Two MCC cases-one over the southern mountainous region (MCC-south) and the other over the northern lowland forests (MCC-north)-are compared to examine the distinct environmental factors influencing MCC developments. Overall, MCC-south is larger in size, longer in duration, and moves over a longer distance than MCC-north. These differences are accompanied by higher CAPE and greater low-to mid-level MSE in MCC-south. The contrasting behavior is particularly evident during the mid-stage of each system: MCC-south shows enhanced convection associated with strong lower-to mid-level convergence and sustained updrafts, whereas MCC-north exhibits decreased convection, linked to low-level divergence. These differences reflect the role of vertical wind shear in MCC developments and its potential balance with the cold pool. MCC-south is associated with a more favorable pre-existing shear structure extending up to ~400 km ahead of the system, which explains up to 65% of the Tb variance, along with a moderate cold pool that provides a supportive environment for MCC developments according to RKW theory. In contrast, MCC-north is primarily influenced by wind shear near the system center and a stronger cold pool characterized by a temperature drop of up to 4 K and a zonal extent of ~300 km, both of which may inhibit MCC developments. Finally, while AEJ supports favorable shear (correlation > 0.7), an intensified jet may suppress low-level westerlies and weaken convection.
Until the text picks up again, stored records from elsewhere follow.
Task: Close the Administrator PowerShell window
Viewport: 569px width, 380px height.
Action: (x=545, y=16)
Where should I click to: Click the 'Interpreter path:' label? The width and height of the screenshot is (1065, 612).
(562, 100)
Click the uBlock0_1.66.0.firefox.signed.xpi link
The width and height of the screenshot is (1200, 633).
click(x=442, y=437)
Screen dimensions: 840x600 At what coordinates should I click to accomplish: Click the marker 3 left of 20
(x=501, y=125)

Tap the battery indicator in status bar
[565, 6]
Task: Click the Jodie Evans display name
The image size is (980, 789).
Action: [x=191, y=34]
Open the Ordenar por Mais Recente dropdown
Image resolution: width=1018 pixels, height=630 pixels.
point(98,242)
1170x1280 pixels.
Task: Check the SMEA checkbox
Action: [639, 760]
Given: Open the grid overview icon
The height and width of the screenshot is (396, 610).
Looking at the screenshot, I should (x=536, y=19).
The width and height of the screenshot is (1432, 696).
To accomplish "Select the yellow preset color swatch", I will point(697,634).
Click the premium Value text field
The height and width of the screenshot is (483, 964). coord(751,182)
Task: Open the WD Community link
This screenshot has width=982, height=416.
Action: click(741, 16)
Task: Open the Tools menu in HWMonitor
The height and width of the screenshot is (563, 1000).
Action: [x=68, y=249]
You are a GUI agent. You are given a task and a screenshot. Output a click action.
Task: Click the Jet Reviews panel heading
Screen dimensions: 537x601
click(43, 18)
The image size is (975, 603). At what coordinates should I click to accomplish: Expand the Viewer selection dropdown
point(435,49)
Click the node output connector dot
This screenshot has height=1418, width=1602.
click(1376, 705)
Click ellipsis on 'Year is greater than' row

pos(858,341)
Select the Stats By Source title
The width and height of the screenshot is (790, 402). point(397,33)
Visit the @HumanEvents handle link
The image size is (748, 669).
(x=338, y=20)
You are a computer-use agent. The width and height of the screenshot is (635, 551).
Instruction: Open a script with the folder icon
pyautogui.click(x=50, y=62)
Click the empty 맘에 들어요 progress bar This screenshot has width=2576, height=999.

Compared to previous studies that examined the relationship between Congo Basin MCSs and environmental factors without quantitative investigations based on MCS tracks (e.g., Laing & Fritsch, 1993;Nguyen & Duvel, 2008;Jackson et al., 2009;Laing et al., 2011;Hartman, 2020;Mba et al., 2022;Nicholson, 2022;Kigotsi et al., 2022;Solimine et al., 2022;Andrews et al., 2024), this study provides a process-level view of the initiation, development globally. As a follow-up of this study, we will explicitly examine the influence of large-scale atmospheric dynamic fields and land surface conditions (especially the role of land-atmosphere interaction) on MCSs over the Congo Basin through numerical experiments by MPAS-A (e.g., Koster et al., 2004;Imamovic et al., 2017;Núñez Ocasio et al., 2024). The insights gained have the potential to inform broader applications in other regions, particularly those lacking dense gauge networks. Ultimately, this work advocates for the use of state-of-the-art global cloud-resolving models to advance our understanding of MCSs, given their significant role in driving weather extremes and associated hazards with direct implications for socio-economic stability and human well-being.